Quinn stared at Mercedes, trying to decide whether to punch her or laugh. Because she would be lonely if Mercedes left (as she would surely do after being punched) she chose the latter.

"That's more like it. Now get your skinny white-ass off this bed and go find something cute to wear." Mercedes instructed, having gotten off the bed herself. She was holding her pizza up in one hand like it was a weapon, and the effect was so comically threatening that Quinn dared not argue.

"Can you at least tell me why I'm doing this? I assume we're going somewhere...or are we just playing dress-up?"

Mercedes raised an eyebrow and put her hand on her hip. "Don't you be smart with me. Yes, we're going somewhere. And yes, even though you didn't ask, its going to be awweesooommme" she said, singing the last word in a high excited voice.

"And this awesome place is..."

"Its a karoke bar Kurt and I discovered about a month ago. It's called Chant, and tt's about 30 minutes from here, so we could only go twice so far but it seemed pretty fly."

Quinn grimaced. "A karoke bar? Mecedes, singing in the last thing I feel like doing now."

"Oh don't be like that, it'll be nice to sing with no pressures for a change. Just for fun. No Rachel 'I'm going to be the world's biggest star so you should all start kissing my feet right now' Berry giving you the stink eye, no Mr. Shue and his no-follow-through pep talks, no worries." Mercedes walked over to Quinn and poked her encouragingly in the shoulder.

"You'll have fun, I swear on my ability to hold final notes for a freakishly long time."

Quinn made a face, then sighed. "Fine, I'll go. But you can't complain when I only feel like singing Alanis Morissette**."
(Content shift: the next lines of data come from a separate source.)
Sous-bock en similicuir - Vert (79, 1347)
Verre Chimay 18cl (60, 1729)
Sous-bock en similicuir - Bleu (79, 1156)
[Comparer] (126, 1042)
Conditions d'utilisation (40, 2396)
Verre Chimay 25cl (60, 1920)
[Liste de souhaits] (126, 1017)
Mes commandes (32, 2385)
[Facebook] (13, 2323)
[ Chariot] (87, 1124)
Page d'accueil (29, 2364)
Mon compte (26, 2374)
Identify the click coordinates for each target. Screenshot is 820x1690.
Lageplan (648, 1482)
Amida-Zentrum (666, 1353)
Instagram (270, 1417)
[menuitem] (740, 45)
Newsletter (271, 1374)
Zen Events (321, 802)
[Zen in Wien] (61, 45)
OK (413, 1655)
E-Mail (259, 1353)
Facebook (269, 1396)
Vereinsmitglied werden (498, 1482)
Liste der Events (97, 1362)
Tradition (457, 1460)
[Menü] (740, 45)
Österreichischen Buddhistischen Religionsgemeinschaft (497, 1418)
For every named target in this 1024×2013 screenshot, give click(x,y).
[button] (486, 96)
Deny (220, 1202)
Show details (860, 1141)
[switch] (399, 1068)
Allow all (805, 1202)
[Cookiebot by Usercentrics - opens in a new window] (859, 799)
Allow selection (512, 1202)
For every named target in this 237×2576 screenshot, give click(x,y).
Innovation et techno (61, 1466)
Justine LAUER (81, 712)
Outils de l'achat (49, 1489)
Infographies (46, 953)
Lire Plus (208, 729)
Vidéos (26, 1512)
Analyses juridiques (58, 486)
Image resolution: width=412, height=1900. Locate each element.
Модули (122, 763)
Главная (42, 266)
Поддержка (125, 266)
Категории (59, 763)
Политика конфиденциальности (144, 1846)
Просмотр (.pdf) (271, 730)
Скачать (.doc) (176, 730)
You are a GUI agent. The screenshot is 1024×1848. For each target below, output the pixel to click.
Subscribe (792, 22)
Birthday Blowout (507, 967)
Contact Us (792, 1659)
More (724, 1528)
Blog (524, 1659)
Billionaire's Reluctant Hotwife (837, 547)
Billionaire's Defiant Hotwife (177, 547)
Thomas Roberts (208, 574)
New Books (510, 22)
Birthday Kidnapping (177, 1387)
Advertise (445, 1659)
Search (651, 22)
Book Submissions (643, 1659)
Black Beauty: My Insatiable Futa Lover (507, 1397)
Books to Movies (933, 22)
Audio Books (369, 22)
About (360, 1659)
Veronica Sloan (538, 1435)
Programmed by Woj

Mercedes squealed and clapped her hands together excitedly. "I promise, no such complaints will come from my incredibly luscious lips" she said, hugging Quinn and smiling obnoxiously.

*Just for the record, I in no way come to that realization myself. I read it on the internet. And I am also aware that is not how to spell gynecologist, but I needed to illustrate my point.

**Funny side note, when I typed in Morissette my auto-correct changed it to merriest. Now that's ironic.